TASK OBJECTIVE:
Please write every entry out again, exactly as it reads below.
(SOURCE DATA begins)
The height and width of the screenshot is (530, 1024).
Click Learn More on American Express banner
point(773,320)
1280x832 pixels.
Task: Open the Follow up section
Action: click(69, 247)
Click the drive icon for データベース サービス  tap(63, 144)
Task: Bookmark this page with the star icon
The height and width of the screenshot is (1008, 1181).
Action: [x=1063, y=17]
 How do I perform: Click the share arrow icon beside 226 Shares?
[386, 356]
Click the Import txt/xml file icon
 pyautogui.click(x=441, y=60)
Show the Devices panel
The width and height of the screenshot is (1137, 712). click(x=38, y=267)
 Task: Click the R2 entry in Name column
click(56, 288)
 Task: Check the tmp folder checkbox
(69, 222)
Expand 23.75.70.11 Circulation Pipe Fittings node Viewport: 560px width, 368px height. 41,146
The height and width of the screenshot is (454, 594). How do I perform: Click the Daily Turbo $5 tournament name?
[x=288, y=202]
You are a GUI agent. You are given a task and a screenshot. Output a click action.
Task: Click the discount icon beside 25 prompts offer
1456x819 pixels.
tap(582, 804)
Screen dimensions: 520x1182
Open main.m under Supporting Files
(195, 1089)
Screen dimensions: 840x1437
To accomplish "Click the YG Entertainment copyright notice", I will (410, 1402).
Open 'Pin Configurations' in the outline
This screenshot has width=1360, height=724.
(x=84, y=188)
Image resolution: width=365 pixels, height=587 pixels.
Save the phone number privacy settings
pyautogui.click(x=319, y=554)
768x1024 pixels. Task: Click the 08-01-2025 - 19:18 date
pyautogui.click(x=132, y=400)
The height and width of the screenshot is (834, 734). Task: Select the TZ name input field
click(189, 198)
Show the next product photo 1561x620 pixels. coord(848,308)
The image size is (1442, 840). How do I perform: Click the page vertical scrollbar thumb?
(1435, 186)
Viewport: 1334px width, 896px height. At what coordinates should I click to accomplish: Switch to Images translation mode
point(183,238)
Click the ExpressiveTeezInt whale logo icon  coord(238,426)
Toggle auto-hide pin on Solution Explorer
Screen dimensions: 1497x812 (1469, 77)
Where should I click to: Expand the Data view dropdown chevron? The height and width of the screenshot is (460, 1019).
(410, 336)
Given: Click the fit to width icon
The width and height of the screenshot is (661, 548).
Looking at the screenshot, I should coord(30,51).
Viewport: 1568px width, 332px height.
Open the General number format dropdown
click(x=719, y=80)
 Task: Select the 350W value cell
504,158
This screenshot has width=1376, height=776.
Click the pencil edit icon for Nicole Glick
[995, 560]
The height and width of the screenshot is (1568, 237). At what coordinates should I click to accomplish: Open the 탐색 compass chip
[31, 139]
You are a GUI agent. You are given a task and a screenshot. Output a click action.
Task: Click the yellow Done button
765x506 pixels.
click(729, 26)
(SOURCE DATA ends)
RESULT FOR THIS EXERCISE:
The height and width of the screenshot is (530, 1024).
Click Learn More on American Express banner
point(773,320)
1280x832 pixels.
Task: Open the Follow up section
Action: click(69, 247)
Click the drive icon for データベース サービス  tap(63, 144)
Task: Bookmark this page with the star icon
The height and width of the screenshot is (1008, 1181).
Action: [x=1063, y=17]
 How do I perform: Click the share arrow icon beside 226 Shares?
[386, 356]
Click the Import txt/xml file icon
 pyautogui.click(x=441, y=60)
Show the Devices panel
The width and height of the screenshot is (1137, 712). click(x=38, y=267)
 Task: Click the R2 entry in Name column
click(56, 288)
 Task: Check the tmp folder checkbox
(69, 222)
Expand 23.75.70.11 Circulation Pipe Fittings node Viewport: 560px width, 368px height. 41,146
The height and width of the screenshot is (454, 594). How do I perform: Click the Daily Turbo $5 tournament name?
[x=288, y=202]
You are a GUI agent. You are given a task and a screenshot. Output a click action.
Task: Click the discount icon beside 25 prompts offer
1456x819 pixels.
tap(582, 804)
Screen dimensions: 520x1182
Open main.m under Supporting Files
(195, 1089)
Screen dimensions: 840x1437
To accomplish "Click the YG Entertainment copyright notice", I will (410, 1402).
Open 'Pin Configurations' in the outline
This screenshot has width=1360, height=724.
(x=84, y=188)
Image resolution: width=365 pixels, height=587 pixels.
Save the phone number privacy settings
pyautogui.click(x=319, y=554)
768x1024 pixels. Task: Click the 08-01-2025 - 19:18 date
pyautogui.click(x=132, y=400)
The height and width of the screenshot is (834, 734). Task: Select the TZ name input field
click(189, 198)
Show the next product photo 1561x620 pixels. coord(848,308)
The image size is (1442, 840). How do I perform: Click the page vertical scrollbar thumb?
(1435, 186)
Viewport: 1334px width, 896px height. At what coordinates should I click to accomplish: Switch to Images translation mode
point(183,238)
Click the ExpressiveTeezInt whale logo icon  coord(238,426)
Toggle auto-hide pin on Solution Explorer
Screen dimensions: 1497x812 (1469, 77)
Where should I click to: Expand the Data view dropdown chevron? The height and width of the screenshot is (460, 1019).
(410, 336)
Given: Click the fit to width icon
The width and height of the screenshot is (661, 548).
Looking at the screenshot, I should coord(30,51).
Viewport: 1568px width, 332px height.
Open the General number format dropdown
click(x=719, y=80)
 Task: Select the 350W value cell
504,158
This screenshot has width=1376, height=776.
Click the pencil edit icon for Nicole Glick
[995, 560]
The height and width of the screenshot is (1568, 237). At what coordinates should I click to accomplish: Open the 탐색 compass chip
[31, 139]
You are a GUI agent. You are given a task and a screenshot. Output a click action.
Task: Click the yellow Done button
765x506 pixels.
click(729, 26)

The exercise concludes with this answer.